SF would target PRSI and ‘gold-plated’ pensions to return qualification age to 65

McDonald says retirement at 65 ‘mark of a progressive and a civilised society’

Sinn Féin would raise employers’ PRSI and seek to allow less tax relief for “gold-plated” pensions to fund its plan to bring the qualification age for the State pension back to 65.

The party's finance spokesman, Pearse Doherty, offered details of Sinn Féin's proposals amid the debate on reforming Ireland's State pension regime.

A commission set up to examine the system has recommended that the qualification age would not begin to increase to 67 until 2028.

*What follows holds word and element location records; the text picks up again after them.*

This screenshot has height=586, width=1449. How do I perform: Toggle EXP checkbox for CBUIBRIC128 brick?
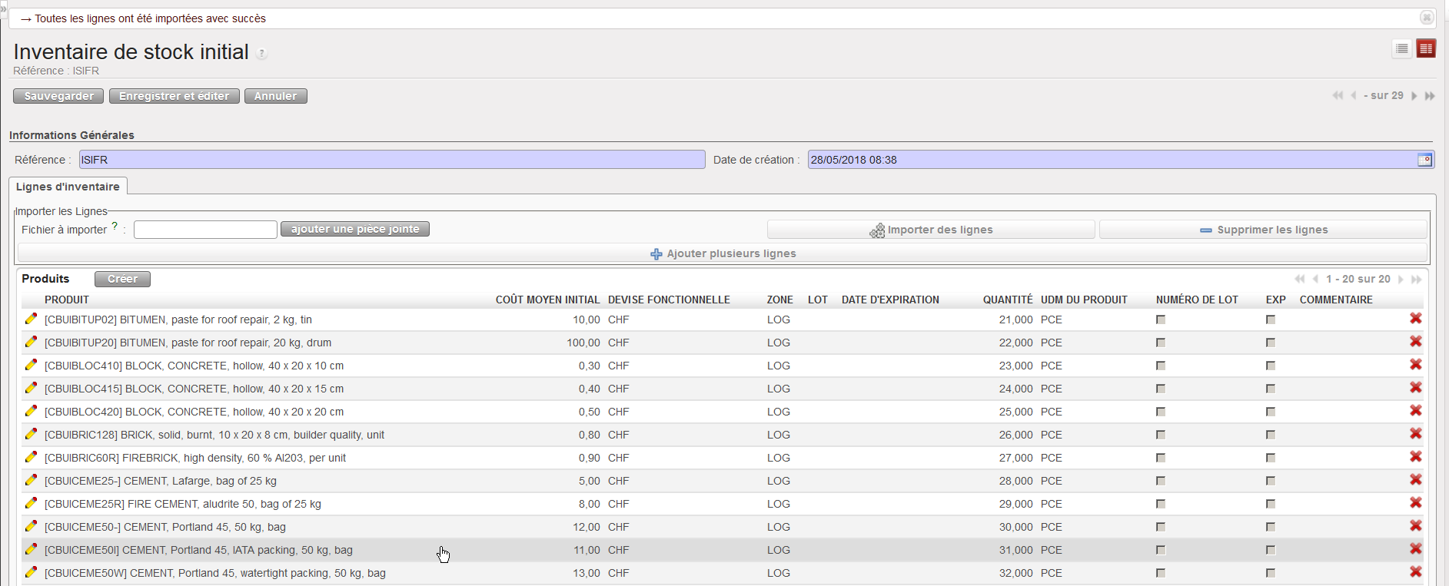(1271, 435)
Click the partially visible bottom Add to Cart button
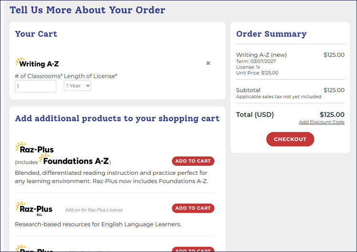 [x=193, y=250]
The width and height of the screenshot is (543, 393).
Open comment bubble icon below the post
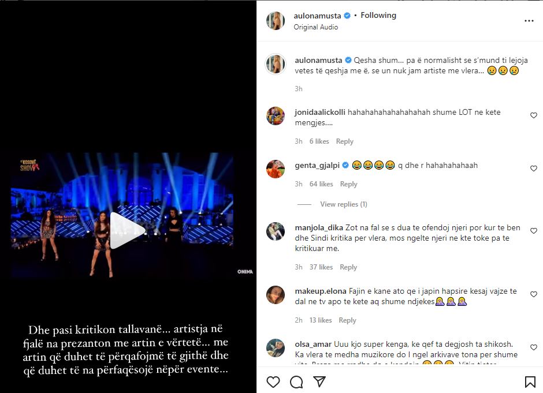click(296, 381)
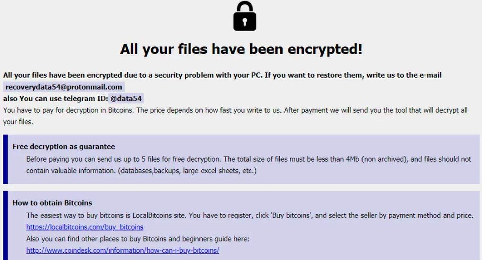
Task: Click the 'Before paying you can send us' paragraph
Action: click(x=249, y=165)
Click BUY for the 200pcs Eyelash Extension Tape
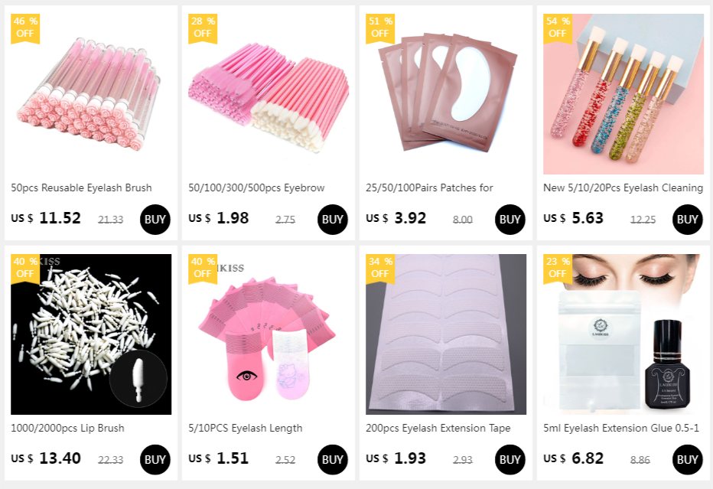The height and width of the screenshot is (489, 713). [510, 459]
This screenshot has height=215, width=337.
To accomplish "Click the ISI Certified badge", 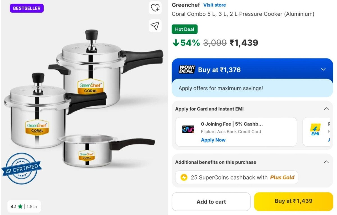I will pyautogui.click(x=22, y=168).
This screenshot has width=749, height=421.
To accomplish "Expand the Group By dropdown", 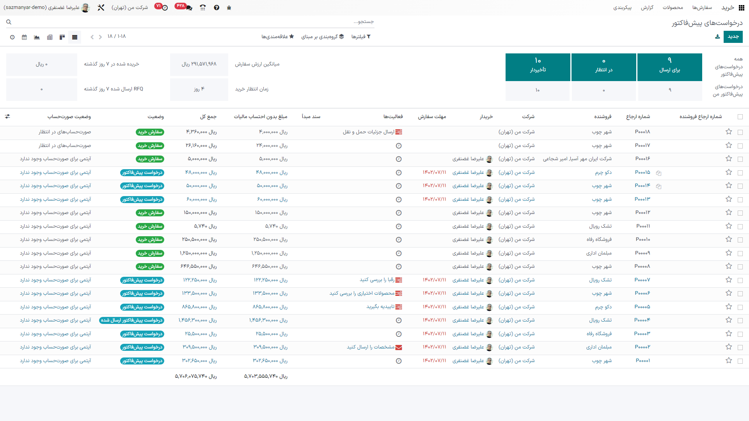I will click(x=323, y=37).
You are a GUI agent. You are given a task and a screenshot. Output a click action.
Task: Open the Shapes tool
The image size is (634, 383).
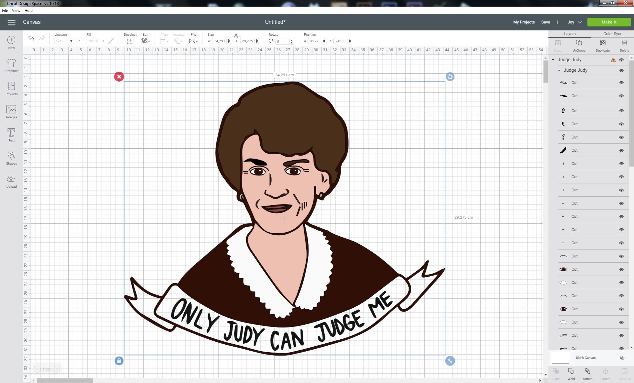point(11,158)
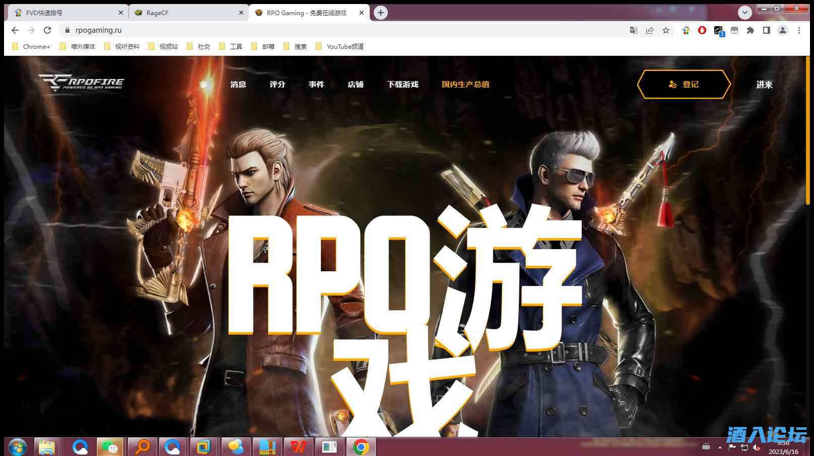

Competing political promises over when someone should qualify for the State pension was a key battleground in last year’s general election with Sinn Féin under cutting other parties by saying it would return the age to 65.


The Coalition deferred the planned rise of the pension age to 67 – which was due to happen this year – while the Pensions Commission considered the issue.

Sinn Féin leader Mary Lou McDonald said on Tuesday that the commission’s report should be published.

She said that Sinn Féin setting the age at 65 was “the mark of a progressive and a civilised society and economy” and put the cost of this at €127 million.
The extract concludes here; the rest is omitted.